## Task prompt
Using the listing below, please gather every line containing the word "avrig".

## Source material
◇ ◇ ◇ ◇ ◇
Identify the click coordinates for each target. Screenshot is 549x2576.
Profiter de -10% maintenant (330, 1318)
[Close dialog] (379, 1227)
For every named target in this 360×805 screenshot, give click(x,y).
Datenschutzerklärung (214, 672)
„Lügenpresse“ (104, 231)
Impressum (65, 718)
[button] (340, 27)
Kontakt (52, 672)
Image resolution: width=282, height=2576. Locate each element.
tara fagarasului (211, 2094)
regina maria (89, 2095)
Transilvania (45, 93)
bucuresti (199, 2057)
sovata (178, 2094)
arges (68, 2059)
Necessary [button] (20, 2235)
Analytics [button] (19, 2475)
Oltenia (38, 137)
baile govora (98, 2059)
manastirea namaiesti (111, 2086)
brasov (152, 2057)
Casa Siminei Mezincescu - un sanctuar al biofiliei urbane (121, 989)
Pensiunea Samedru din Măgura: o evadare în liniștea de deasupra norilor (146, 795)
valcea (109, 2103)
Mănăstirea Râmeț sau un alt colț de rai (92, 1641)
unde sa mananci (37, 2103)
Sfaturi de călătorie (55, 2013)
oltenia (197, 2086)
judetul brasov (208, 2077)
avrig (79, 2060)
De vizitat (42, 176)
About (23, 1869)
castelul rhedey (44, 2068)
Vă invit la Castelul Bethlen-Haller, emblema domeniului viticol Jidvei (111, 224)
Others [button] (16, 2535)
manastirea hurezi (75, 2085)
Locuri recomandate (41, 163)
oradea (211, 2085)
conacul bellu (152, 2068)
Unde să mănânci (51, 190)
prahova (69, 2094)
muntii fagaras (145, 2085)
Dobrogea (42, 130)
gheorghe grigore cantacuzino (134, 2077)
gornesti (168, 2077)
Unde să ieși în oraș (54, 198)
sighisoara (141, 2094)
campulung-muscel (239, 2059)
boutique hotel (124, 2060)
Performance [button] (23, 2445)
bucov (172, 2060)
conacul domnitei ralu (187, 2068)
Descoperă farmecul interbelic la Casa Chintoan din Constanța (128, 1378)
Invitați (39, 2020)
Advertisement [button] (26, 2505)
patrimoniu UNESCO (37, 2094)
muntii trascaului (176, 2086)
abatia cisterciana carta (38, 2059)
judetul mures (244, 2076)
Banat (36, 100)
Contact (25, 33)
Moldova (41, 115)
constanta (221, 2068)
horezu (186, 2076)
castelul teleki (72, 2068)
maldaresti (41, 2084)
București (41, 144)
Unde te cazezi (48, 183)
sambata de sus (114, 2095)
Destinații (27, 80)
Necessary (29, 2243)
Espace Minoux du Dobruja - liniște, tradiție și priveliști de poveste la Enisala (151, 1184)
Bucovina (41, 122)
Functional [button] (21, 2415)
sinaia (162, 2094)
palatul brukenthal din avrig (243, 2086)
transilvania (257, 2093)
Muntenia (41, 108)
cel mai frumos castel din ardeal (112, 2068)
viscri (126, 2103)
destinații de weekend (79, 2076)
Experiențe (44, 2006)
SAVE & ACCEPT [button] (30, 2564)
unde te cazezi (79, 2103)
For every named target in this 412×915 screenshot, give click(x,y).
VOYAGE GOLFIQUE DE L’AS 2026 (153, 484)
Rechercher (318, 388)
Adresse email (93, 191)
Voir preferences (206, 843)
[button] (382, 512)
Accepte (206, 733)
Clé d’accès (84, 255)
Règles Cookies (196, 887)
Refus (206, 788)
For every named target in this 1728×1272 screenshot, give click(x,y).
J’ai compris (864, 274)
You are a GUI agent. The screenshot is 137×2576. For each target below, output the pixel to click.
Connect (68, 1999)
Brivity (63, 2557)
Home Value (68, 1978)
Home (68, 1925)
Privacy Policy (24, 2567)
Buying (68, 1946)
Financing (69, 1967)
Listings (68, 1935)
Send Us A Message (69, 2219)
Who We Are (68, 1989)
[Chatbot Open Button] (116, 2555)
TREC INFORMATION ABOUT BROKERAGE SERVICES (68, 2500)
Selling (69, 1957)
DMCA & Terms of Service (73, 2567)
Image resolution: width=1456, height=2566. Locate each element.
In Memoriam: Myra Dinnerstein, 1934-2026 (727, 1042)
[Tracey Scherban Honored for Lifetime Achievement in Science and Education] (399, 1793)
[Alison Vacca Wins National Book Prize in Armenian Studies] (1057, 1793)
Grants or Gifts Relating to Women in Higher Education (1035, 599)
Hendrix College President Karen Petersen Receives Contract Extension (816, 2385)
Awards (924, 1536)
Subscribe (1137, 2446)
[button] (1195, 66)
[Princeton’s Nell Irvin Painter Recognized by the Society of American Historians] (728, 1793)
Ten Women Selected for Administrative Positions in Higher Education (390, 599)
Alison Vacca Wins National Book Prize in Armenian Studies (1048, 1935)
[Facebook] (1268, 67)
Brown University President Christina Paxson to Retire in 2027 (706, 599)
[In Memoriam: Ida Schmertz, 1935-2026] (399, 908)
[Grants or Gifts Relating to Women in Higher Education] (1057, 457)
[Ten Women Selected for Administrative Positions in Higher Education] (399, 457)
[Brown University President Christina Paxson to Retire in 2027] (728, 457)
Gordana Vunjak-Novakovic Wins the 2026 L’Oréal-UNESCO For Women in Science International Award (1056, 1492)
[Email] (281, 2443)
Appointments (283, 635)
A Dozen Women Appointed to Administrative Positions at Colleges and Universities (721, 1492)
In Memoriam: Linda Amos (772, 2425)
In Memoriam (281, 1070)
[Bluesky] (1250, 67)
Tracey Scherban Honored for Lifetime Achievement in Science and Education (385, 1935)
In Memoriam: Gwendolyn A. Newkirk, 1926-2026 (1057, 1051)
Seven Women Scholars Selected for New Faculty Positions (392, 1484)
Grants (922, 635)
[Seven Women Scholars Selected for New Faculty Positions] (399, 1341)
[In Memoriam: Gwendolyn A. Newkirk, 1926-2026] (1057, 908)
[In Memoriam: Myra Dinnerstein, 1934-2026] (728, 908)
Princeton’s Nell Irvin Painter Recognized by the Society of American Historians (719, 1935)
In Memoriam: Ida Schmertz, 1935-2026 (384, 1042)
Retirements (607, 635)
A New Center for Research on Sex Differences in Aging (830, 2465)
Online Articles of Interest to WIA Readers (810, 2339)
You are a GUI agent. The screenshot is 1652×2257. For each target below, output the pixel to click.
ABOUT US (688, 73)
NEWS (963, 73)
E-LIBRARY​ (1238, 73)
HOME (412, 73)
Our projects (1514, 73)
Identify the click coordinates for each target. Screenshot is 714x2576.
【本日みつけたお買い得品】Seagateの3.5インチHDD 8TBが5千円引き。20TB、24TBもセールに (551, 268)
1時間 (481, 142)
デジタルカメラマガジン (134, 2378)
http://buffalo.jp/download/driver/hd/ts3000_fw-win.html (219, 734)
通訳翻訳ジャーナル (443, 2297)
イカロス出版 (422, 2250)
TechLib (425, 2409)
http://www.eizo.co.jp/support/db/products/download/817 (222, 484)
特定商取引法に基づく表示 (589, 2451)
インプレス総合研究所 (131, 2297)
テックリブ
◇ ◇ ◇ ◇ ◇
## Response to this task
avrig (79, 2060)
palatul brukenthal din avrig (243, 2086)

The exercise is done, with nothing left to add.